§ Work request
Report each line of the entries that includes "named" by copying it.

§ Saved entries
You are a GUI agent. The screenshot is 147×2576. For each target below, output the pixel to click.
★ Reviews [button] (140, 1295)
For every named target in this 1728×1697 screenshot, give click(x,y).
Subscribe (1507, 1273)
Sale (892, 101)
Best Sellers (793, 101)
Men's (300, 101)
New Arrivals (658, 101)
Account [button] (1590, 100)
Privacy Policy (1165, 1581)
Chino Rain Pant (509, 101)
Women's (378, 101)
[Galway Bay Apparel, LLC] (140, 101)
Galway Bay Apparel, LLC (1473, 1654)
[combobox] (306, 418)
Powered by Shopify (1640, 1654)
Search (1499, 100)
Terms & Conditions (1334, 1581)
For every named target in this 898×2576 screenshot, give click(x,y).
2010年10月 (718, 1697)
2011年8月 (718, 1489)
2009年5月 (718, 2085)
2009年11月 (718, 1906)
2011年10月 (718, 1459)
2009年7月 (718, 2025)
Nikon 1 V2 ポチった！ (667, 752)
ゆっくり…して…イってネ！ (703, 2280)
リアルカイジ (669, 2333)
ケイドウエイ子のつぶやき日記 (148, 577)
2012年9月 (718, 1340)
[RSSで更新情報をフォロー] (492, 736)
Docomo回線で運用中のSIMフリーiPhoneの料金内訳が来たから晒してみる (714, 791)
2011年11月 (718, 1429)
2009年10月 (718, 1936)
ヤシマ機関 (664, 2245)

§ Answer section
For every named target in this 1728×1697 screenshot, give click(x,y).
For every named target in this 898×2576 screenshot, give click(x,y).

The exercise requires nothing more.